Siegel modular forms arising from higher Chow cycles
Shouhei Ma
TL;DR
The paper builds a bridge between higher Chow cycles on low-dimensional abelian varieties and Siegel modular forms by interpreting the primitive infinitesimal invariant as a holomorphic section of a Koszul-constructed automorphic bundle, yielding meromorphic Siegel modular forms of weight $\mathrm{Sym}^4\det^{-1}$. It develops an automorphic Koszul complex framework, proves functoriality under rank-1 degeneration via a K-theory elevator that corresponds to the Siegel operator, and establishes rigidity which implies countability of obtainable modular forms.
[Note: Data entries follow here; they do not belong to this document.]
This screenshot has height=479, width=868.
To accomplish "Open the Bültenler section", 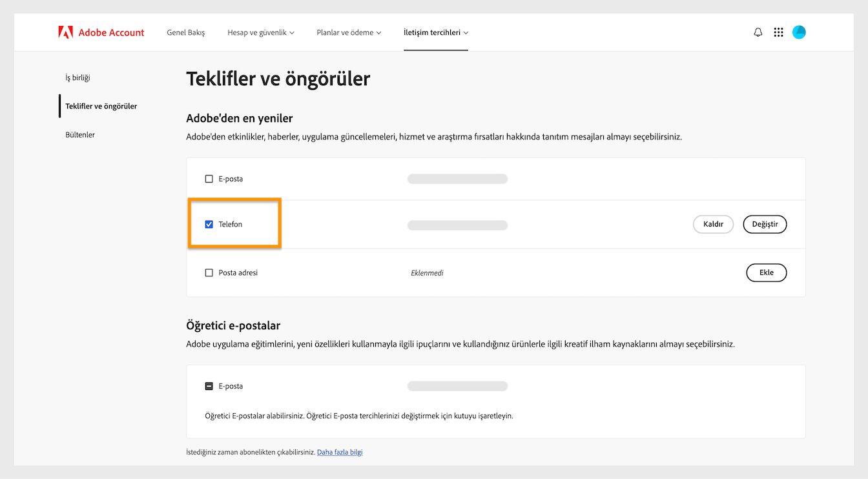I will pyautogui.click(x=79, y=134).
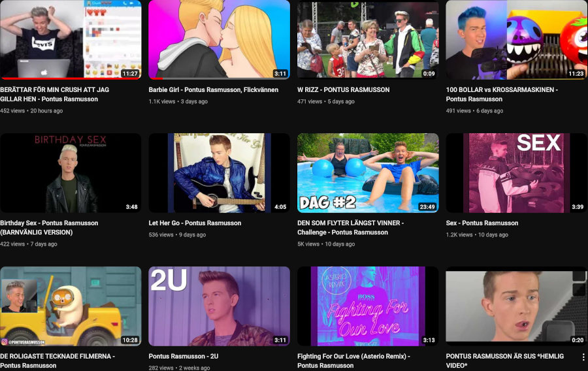Play the Barbie Girl cartoon kiss thumbnail
The height and width of the screenshot is (371, 588).
[x=219, y=39]
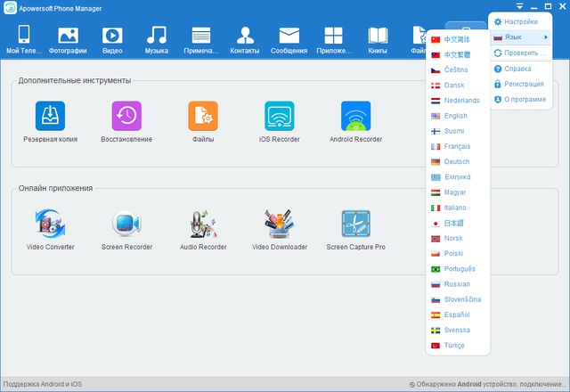Switch to the Сообщения tab
Screen dimensions: 570x392
[x=288, y=40]
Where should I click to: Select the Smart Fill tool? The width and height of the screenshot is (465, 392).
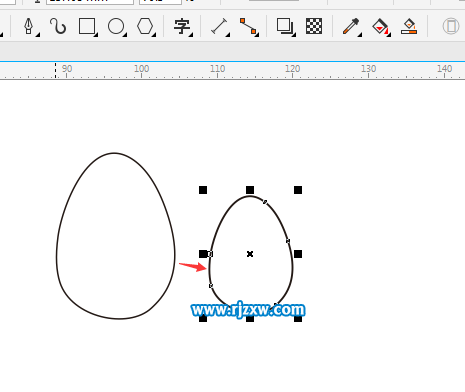(409, 26)
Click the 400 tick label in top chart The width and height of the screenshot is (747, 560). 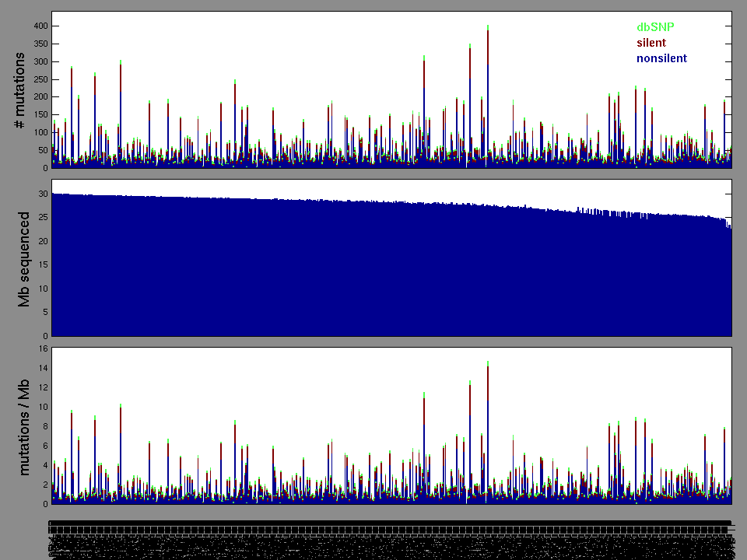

The approach simultaneously handles the boundary behavior via partial toroidal compactifications and extends the Siegel operator to meromorphic forms, culminating in a limit-formula analysis that verifies the elevator–Siegel-operator correspondence in genus $g=2,3$. The results illuminate a precise, low-dimensional link between cycles in algebraic geometry and vector-valued Siegel modular forms, with potential arithmetic applications and questions about explicit expressions and regularity at cusps.
Abstract
We prove that the infinitesimal invariant of a higher Chow cycle of type (2,3-g) on a generic abelian variety of dimension g<4 gives rise to a meromorphic Siegel modular form of (virtual) weight Sym^{4}det^{-1} with bounded singularity, and that this construction is functorial with respect to rank 1 degeneration, namely the K-theory elevator for the cycle corresponds to the Siegel operator for the modular form.